Thursday, February 1, 2018

Paul Ryan's historic failure to confront a rogue President

Historians who write the story about Donald Trump's damage to American democracy will not and should not be kind to House Speaker Paul Ryan, Trump's key Congressional enabler. 

There's no reason to give Ryan anything other than an "F" for Constitutional advocacy, principled leadership, and moral stewardship.


His full-on, 180-degree turn from fearless Trump critic to eager valet began when the Speaker briefly called out Trump for bragging on tape about his delights at sexual assault.

But it didn't take Ryan long to get back on the Trump train - - a train on Capitol Hill which Ryan is now driving - - to help the President wriggle out from under the Special Counsel's investigation.

Ryan is doing this for all to see by letting a subordinate - - former Trump transition official, GOP Rep. and House Intelligence Chairman Devin Nunes - - to manipulate classified materials in an unprecedented fashion purely for Trump's benefit.

Even though Nunes's alleged recusal from the Russian investigation has been an obvious sham for many months - - a fraud propped by when Ryan appointed a 'replacement' House Intelligence Committee chair whom Nunes, with Ryan's disregard, is still effectively dominating.

The Ryan-Nunes' tag team may cripple, even kill the Special Counsel's investigation, and give Ryan some to time to engineer the Draconian budget and benefit cuts he's pledged to deliver to his donors.

But Ryan's at-all-costs embrace of Trump may further weaken the GOP's disappearing identity as the law-and-order party and could accelerate the party's demise as a legitimate national operation that stands for something beyond whitening immigration, handing out corporate welfare, obstructing minority voting, and polluting the air and water.

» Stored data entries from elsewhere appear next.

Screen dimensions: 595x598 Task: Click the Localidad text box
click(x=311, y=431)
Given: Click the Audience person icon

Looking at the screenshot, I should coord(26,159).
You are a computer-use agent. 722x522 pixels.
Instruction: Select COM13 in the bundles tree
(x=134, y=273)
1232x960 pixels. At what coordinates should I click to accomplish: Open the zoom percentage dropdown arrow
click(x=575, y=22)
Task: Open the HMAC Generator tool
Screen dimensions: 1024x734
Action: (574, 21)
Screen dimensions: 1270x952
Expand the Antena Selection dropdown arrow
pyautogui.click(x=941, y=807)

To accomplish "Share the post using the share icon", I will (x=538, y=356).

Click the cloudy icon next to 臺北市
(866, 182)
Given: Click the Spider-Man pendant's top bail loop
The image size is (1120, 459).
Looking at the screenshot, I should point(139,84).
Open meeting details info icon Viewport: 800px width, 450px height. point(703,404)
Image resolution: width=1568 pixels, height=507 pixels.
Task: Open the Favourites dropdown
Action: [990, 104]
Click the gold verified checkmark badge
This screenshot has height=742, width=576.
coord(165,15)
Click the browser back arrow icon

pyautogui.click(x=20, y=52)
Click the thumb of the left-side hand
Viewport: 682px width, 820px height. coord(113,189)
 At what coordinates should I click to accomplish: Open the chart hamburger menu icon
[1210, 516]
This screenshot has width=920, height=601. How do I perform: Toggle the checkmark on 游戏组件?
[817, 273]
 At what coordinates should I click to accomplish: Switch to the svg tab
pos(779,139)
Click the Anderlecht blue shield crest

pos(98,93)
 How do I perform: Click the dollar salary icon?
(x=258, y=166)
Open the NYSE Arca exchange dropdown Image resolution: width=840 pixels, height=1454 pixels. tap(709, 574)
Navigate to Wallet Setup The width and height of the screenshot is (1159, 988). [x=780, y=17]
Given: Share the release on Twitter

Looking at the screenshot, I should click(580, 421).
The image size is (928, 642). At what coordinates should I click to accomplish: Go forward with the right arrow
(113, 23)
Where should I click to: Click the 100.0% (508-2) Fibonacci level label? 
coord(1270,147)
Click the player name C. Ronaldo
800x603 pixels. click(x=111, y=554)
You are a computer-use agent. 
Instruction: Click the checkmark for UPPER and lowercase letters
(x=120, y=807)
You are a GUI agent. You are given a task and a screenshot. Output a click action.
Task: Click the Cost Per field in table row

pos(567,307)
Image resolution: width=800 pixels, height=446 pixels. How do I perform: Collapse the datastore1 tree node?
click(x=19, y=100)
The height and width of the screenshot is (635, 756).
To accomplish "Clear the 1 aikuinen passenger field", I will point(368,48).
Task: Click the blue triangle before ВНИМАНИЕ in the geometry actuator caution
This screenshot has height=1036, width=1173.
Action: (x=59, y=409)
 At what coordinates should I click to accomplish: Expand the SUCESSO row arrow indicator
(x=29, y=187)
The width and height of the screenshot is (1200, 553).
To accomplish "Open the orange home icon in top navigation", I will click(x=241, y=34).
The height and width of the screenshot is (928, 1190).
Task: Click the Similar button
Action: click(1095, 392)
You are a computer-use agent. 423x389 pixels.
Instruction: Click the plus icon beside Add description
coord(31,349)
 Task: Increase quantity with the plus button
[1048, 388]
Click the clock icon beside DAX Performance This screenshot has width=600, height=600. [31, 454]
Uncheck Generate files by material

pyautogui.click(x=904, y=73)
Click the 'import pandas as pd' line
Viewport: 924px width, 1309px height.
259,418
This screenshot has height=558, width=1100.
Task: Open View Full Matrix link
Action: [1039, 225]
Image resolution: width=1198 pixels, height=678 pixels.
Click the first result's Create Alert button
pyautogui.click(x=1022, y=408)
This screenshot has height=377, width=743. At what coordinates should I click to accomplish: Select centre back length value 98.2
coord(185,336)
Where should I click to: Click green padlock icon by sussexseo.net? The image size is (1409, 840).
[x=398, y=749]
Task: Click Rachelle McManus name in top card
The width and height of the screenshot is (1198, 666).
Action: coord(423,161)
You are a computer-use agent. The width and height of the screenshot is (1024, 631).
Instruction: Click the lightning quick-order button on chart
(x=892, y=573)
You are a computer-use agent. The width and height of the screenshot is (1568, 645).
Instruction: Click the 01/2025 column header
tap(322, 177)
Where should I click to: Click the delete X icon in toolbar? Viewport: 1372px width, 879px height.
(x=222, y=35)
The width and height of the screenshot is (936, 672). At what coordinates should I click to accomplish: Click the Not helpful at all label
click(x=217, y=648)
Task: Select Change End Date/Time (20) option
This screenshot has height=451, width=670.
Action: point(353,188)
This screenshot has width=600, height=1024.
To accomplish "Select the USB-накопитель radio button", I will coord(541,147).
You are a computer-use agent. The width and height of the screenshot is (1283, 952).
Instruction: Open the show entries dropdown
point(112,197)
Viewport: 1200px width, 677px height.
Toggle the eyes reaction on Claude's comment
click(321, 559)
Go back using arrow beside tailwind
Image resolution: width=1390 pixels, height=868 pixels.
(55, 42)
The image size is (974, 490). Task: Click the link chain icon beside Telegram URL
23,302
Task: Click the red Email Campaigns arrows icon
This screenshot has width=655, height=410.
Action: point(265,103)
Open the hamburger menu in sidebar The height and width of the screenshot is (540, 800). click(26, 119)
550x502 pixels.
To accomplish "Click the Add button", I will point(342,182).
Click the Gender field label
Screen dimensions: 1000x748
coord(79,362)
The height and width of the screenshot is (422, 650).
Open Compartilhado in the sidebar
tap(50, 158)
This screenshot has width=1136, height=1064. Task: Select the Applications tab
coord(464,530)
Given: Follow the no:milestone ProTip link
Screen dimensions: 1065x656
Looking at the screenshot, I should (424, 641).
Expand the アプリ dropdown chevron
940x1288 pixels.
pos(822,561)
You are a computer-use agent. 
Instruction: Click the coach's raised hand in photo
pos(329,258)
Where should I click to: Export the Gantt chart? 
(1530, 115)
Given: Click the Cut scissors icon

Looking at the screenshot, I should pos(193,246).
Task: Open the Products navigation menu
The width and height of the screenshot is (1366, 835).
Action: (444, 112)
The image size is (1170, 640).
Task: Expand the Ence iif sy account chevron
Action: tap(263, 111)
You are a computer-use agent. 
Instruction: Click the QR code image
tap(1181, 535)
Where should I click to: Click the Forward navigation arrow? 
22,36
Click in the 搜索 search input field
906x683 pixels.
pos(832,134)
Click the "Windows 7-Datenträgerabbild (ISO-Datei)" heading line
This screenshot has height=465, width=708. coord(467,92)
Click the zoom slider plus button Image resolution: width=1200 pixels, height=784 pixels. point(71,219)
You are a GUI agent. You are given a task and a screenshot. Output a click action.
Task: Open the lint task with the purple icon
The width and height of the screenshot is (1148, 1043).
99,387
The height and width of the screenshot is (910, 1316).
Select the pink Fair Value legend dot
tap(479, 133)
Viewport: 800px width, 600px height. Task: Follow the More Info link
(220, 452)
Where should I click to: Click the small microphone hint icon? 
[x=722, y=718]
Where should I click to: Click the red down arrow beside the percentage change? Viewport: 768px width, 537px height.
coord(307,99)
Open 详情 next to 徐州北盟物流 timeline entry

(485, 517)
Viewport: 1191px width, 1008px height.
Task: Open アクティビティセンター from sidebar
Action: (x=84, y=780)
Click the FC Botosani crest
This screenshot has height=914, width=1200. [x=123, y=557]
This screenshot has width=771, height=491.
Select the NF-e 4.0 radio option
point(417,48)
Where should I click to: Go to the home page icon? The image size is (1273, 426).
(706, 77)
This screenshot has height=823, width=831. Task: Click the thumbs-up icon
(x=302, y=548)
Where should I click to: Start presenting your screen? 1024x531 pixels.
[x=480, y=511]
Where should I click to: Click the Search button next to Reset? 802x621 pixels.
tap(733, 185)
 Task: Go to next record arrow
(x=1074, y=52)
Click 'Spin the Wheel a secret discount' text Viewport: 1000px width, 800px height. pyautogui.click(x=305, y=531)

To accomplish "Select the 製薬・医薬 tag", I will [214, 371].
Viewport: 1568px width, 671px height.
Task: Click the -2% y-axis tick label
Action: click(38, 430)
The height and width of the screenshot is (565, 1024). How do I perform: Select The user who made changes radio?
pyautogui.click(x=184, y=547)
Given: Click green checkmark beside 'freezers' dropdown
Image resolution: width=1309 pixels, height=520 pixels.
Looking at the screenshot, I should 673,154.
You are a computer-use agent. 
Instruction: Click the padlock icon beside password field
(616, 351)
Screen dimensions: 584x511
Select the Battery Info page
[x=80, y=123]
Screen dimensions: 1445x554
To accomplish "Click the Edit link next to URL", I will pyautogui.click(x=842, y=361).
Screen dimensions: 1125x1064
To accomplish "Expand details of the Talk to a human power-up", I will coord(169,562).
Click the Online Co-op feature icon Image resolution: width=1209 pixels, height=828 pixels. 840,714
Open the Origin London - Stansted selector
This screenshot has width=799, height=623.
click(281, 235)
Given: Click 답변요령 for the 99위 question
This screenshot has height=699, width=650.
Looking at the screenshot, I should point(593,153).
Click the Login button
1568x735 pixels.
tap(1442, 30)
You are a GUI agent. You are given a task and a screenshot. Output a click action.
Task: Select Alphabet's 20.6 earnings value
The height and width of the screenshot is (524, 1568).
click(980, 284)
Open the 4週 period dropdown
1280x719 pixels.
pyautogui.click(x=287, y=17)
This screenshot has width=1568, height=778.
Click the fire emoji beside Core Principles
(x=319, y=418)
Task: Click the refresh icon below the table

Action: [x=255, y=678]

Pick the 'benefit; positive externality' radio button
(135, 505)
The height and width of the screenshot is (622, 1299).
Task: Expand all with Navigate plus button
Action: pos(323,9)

Like all members of the US House, Ryan is up for re-election this fall.

If he holds his seat despite a possible Democratic blue wave, the last clause in the historians' assessments could be "Ryan is now just another House minority member as the majority's works to restore the body's reputation which Ryan soiled."

But there have been rumors that Ryan, like dozens of his fellow Congressional Republicans in Congress, may take his name off the 2018 ballot.

That would validate Ryan's legacy as a failed, weak shadow of what the American people needed their House Speaker - - just two heartbeats from the Presidency - - to be at a time of constitutional crisis.

If Ryan stepped aside, or lost his re-election, the last sentence the historians should write: "good riddance."